You can read the blog complete with comprehensive photography here:

Goodness In Rwanda

You can listen to him be interviewed about the experience here:

Ross Manson’s interviewed from Rwanda on CBC’s As It Happens

(Click play on “Listen to Part 3 of As It Happens“)

December 16, 2008, by
10 comments

Image and video hosting by TinyPic
Introduction: A long look at a really big idea
by Michael Wheeler

After much thought and talk about the lack of content about content on this blog and several others, this series will be an attempt to create an online discussion about the process and product of a massive theatrical undertaking. It is my hope that this will translate to something approximating content about content:

Volcano Theatre’s Africa Trilogy

With some funding from the generous folks at Theatre Ontario, I will be training with Volcano as an Artistic Producer on this project. It’s a really great opportunity to see and share how something of this magnitude goes from an inception to incredibly ambitous production.

Ideally, this series will follow the project to its conclusion for the next year and a half and will have multiple authors representing many of the different perspectives the trilogy will encompass. Volcano Artistic Director, Ross Manson, has been generous enough to be all for me organizing something like this. Thanks Ross.

Volcano’s website describes the project as:

“An international trilogy of plays that will focus on the West’s relationship with Africa.

The three playwrights come from three regions: Africa, Europe, North America. The directors come from different countries within these three continents, thus making the project a six-country, three continent effort.
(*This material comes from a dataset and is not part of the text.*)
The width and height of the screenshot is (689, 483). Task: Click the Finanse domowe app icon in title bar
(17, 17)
The theatre artists joining the project are relatively young, and formally experimental – mid or early-career innovators, already with national or international reputations. The starting point is the 2005 series of Massey Lectures given by Stephen Lewis, United Nations special envoy for HIV/AIDS in Africa from 2001 to 2006.”
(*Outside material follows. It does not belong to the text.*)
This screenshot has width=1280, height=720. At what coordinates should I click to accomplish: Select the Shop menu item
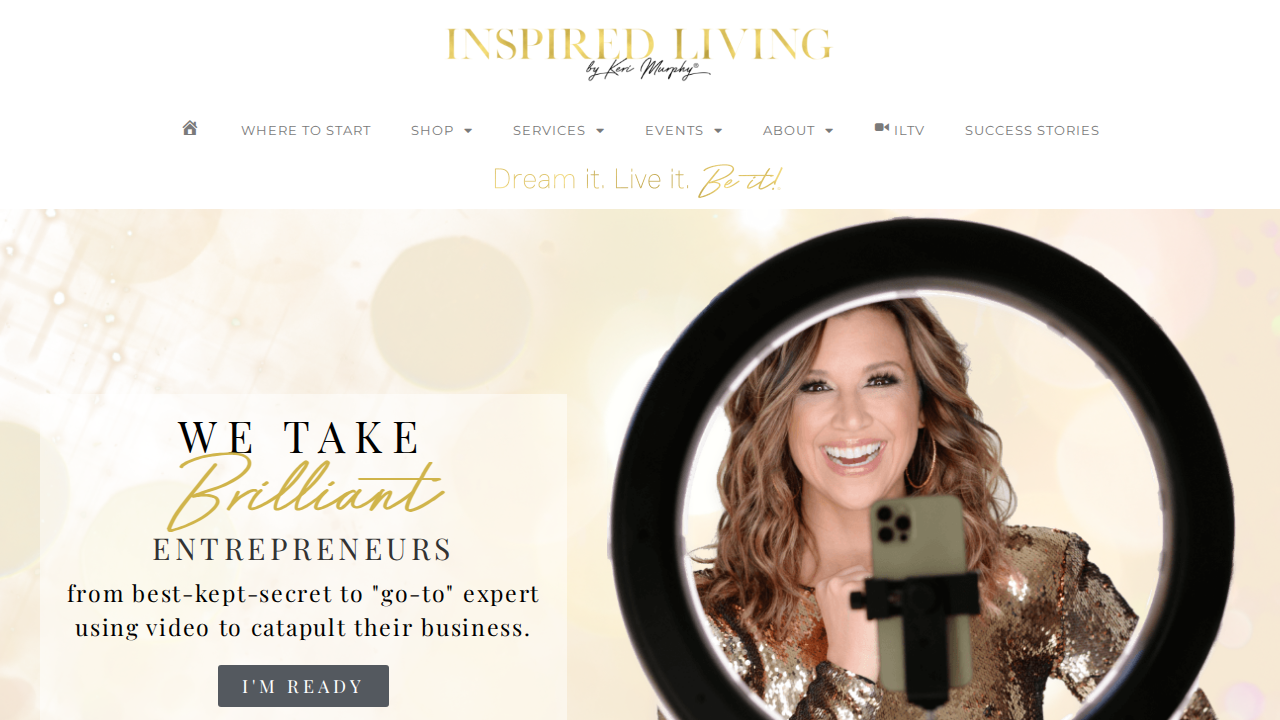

Stephen Lewis speaks about The Africa Trilogy at The Gladstone Hotel
The Playwrights:

Binyavanga Wainaina is the winner of the 2002 Caine prize for African literature, and the founding editor of Kenya’s only literary journal, Kwani?. He is one of the most important literary figures of his generation in Central Africa.
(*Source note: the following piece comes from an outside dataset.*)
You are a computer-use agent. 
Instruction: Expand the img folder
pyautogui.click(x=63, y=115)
Roland Schimmelpfennig is the winner of the 2002 Vienna Nestroy Prize, and the Schiller-Gedächtnis Prize (awarded yearly in Germany for an outstanding literary contribution by a young dramatist). He is one of the most prolific and heralded young dramatists in Europe.

Christina Anderson was identified by American Theatre magazine as one of only fifteen US artists under 30 “whose work will be transforming America’s stages for decades to come.”

The Directors:
Josette Bushell-Mingo was recently awarded the Order of the British Empire for her work in theatre in the UK. She is the founder of PUSH, an organisation set up for the promotion and development of Black British Theatre, and currently runs the Tyst Teater in Sweden.

Liesl Tommy grew up in a township in Cape Town, South Africa. She studied at Oxford and the Claire Davidson Drama Centre in London, then earned her MFA from Trinity Rep Conservatory in the USA. She has been hailed as “eccentrically imaginative” by the New York Post, and a “standout” by the New York Times.

Ross Manson is a Dora and KM Hunter award-winning theatre director based in Toronto, whose work won the 2006 “Best of Edinburgh” prize at the world’s largest theatre festival. His international award-winning company, Volcano, has been identified by NOW magazine as the “best independent theatre company in Toronto”.

The entire team is currently working with a cast of 10 workshoping the first draft of their three scripts at the Lower Ossington Theatre in Toronto. These workshops are actually the fourth stage of the process following a planning meeting at Toronto’s Gladstone Hotel in November 2007, a research trip to Rwanda and Uganda in March 2008, and a weekend of follow up meetings with the playwrights in New York City in June of 2008.

There is another workshop to follow in the spring of 2009 at Theatre Passe Muraille, and likely much more work between then and when it opens as part of Toronto’s Luminato festival in 2010.